I read a lot of bourbon and whiskey books. I’ve even created a list of some of my favorite books here. Every now and then a book comes along that is a must read. Bourbon Empire is a must read for every bourbon enthusiast. It gives the history of bourbon through storytelling. Bourbon Empire (affiliate link. Here is a non-affiliate link) skips over the glossy aspects of marketing lingo and gets straight to real information. Whether that’s NDP’s, craft distilleries or hyper-aging Bourbon Empire addresses each issue with facts instead of facades.
There were multiple times reading (actually, listening via audible) that I would think “exactly!” because the books straight forward approach to whiskey marketing. After reading the book I reached out to the author, Reid Mitenbuler, for an interview on Bourbonr. Our phone call ended up lasting over an hour. Reid’s insights into the bourbon world today are just as interesting as the book.
The book talks a lot about bourbon cycles. Which cycles do you see bourbon repeating?
I think it’s useful to remember that there will always be booms and busts, just like any industry. Bourbon’s like fashion that way — hemlines go up, then they go down, different looks cycling in and out of popularity. Bourbon lost it’s popularity in the 70’s as vodka took the spotlight. Now, bourbon is back. With that being said, America has long been a whiskey drinking country, so I wonder if its massive drop in popularity several decades ago was a little anomalous.
How do you feel about the recent drop of age statements by some brands?
I understand that older isn’t necessarily better, that some whiskies age differently than others, and that some consumers sometimes obsess about age too much, but I disagree with the current trend of denying customers information. Bourbon’s revival has been driven partly by that kind of foodie-ism where people want to know about products they consume.
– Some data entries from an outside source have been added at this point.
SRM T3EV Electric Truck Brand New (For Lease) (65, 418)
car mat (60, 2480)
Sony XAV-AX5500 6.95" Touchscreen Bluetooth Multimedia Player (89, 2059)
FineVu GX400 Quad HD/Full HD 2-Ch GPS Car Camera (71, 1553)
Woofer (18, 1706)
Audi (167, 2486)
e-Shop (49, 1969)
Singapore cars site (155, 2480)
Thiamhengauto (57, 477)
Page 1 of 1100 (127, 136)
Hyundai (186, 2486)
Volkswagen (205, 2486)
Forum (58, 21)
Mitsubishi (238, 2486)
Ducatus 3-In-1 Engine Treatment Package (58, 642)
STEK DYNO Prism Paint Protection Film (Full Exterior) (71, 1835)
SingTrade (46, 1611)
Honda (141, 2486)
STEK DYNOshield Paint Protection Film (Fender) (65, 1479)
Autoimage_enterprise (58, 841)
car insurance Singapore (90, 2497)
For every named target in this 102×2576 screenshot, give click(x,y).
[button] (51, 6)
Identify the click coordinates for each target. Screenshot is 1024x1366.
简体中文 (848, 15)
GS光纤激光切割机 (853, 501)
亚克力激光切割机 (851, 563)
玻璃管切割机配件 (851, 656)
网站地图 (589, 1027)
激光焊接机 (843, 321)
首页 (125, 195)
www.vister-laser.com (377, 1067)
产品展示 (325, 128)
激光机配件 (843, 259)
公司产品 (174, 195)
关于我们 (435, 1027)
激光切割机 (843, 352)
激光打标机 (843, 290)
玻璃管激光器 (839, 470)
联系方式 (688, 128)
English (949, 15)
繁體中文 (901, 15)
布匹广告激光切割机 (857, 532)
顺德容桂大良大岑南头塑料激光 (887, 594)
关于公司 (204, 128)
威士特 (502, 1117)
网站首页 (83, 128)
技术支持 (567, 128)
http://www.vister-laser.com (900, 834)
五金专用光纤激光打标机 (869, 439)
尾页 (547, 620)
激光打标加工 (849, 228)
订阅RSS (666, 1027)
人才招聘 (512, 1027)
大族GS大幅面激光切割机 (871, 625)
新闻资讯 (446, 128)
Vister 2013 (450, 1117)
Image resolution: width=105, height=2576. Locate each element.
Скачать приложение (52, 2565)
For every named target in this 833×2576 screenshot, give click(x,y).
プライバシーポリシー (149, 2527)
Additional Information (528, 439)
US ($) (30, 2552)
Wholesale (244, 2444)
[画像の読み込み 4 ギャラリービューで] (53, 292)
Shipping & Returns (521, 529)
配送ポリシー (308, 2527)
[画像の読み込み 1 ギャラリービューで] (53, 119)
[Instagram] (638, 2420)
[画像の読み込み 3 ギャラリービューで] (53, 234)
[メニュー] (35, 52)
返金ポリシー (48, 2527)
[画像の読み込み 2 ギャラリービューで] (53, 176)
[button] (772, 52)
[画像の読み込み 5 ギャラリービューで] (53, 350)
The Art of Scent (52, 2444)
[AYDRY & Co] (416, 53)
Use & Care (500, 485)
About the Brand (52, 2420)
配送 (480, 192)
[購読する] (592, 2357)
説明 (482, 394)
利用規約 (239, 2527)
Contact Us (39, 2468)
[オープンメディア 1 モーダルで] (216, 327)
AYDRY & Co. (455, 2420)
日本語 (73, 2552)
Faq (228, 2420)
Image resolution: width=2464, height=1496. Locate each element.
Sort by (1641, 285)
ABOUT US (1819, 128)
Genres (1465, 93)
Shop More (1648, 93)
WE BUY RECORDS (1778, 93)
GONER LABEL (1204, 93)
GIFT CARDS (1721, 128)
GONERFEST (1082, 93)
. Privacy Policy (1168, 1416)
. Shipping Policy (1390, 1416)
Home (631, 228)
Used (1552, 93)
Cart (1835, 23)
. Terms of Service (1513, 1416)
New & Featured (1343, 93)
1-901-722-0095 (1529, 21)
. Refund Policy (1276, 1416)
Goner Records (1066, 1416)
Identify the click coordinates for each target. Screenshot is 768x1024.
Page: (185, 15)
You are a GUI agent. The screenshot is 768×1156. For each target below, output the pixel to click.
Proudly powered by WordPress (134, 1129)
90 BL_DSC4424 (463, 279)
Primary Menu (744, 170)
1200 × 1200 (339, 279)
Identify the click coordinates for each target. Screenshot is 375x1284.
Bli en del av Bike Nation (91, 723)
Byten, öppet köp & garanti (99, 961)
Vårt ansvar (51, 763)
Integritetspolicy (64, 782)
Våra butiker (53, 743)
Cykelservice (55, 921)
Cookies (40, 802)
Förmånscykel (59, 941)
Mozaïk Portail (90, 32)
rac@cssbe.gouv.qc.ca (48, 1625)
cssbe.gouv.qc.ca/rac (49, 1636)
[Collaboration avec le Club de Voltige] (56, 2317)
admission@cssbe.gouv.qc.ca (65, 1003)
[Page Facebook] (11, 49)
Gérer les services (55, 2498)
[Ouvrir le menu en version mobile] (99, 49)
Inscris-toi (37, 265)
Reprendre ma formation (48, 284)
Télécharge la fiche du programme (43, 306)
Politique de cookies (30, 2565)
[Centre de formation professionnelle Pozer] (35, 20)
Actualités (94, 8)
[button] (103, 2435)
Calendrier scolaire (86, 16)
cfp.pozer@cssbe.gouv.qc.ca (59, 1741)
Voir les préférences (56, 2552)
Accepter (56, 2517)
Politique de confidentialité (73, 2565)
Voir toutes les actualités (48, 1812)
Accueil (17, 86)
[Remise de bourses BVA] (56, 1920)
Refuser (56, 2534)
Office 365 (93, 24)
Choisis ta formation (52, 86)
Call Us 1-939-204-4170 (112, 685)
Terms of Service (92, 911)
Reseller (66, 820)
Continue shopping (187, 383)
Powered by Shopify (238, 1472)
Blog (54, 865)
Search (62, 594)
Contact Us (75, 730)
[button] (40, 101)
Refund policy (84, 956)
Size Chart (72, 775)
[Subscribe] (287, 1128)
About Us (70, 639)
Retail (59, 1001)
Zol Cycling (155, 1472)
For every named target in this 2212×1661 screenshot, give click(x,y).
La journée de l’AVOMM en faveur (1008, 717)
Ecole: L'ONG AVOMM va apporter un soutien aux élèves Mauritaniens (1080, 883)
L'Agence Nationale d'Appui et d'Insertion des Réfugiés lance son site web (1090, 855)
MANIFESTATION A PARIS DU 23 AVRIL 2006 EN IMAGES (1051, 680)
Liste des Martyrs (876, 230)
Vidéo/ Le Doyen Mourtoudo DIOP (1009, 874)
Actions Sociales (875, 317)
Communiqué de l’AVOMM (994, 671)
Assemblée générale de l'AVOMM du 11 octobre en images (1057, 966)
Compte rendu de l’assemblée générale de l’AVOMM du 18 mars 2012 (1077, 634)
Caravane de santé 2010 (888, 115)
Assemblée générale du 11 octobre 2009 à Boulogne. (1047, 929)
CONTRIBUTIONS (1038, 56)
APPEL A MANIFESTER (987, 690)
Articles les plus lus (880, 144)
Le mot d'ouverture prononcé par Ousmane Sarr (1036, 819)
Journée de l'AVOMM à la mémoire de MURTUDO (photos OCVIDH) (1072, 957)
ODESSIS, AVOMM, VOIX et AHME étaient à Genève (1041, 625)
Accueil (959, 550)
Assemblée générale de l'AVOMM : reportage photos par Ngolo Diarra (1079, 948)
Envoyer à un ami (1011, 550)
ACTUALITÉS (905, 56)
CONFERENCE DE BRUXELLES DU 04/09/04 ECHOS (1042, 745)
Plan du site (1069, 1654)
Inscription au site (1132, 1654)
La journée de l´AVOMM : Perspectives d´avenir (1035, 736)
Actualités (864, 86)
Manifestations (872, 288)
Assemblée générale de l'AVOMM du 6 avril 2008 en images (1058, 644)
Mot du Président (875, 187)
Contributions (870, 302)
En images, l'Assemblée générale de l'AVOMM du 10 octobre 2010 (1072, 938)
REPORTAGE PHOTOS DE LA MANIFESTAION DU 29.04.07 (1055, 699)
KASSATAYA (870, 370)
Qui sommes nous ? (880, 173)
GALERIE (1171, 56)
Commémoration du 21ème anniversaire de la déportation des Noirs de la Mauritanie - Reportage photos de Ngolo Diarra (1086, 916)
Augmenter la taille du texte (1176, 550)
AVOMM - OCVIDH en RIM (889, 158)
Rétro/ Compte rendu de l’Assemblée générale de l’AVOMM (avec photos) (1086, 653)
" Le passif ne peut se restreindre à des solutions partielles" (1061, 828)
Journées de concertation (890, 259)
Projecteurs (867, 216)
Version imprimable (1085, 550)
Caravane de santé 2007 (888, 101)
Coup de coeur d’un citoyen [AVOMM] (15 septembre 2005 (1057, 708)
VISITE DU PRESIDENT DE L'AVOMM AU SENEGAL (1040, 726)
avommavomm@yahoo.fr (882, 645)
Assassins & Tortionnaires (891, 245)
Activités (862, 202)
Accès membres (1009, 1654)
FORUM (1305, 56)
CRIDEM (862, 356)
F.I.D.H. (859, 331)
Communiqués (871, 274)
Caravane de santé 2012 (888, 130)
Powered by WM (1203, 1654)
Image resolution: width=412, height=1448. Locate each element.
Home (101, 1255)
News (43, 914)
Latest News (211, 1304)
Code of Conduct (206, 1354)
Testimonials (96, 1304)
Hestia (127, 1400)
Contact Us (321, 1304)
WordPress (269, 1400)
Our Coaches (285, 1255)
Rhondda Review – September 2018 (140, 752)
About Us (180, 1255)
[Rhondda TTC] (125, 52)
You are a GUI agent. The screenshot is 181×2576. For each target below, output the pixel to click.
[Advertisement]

So, I’d prefer to see companies give more information, not less, even if it means listing a lower age statement when they want to move their supply faster — but I’m not sure that will ever happen, for obvious and understandable marketing reasons. Still, it’s an ideal. As for age, I like to compare aging bourbon with cooking meat. You don’t want it charred, too woody so to speak, but you also don’t want it raw, under say four or five years old. And of course there are always exceptions.
What was your favorite story from the book?
Lewis Rosentiel of Schenley is a story that sticks out to me. The way the Big four lobbied and the fact that it was New York businessmen who, in a very unromantic way, had such an influence over the whiskey industry, is a story that isn’t usually told. There were connections to organized crime and all kinds of juicy stuff. He lobbied to increase the bonding period from 8 to 20 years and was a driving force behind the 1964 resolution to have Congress declare it a unique American product.
Where does the process of a book like this begin?
I’ve been into bourbon and whiskey for a long time and about a decade ago began researching heavily into a lot of the stories that are in the book, on the side. I spent about a year full-time on it, during the writing. But I’m a slow writer.
Where do you see bourbon moving to in the next decade?
I’m looking forward to more craft producers getting their sea legs. They’ll help reinstate the kind of variety that was lost from American whiskey during 200 years of consolidation. I also look forward to more people learning and becoming geeks. It’ll be awesome when, decades from now, whiskey connoisseurship has evolved to the point where we can look back and chuckle at the folly of small barrels and shenanigans like that, truly understanding where the fault lines are between truly great whiskey and half-ass whiskey. That’s the dream, anyway.
With that said, I think people should be intellectually open about new technologies and ideas that are genuinely innovative and viable. I mean, it would be awesome if someone could make “15-year-old whiskey” in just 3 months, using science to figure it out. Of course, that has happened yet, despite the attempts by some to do it. But I like the idea of being open minded about new things while respecting traditions that have become tradition for good reason.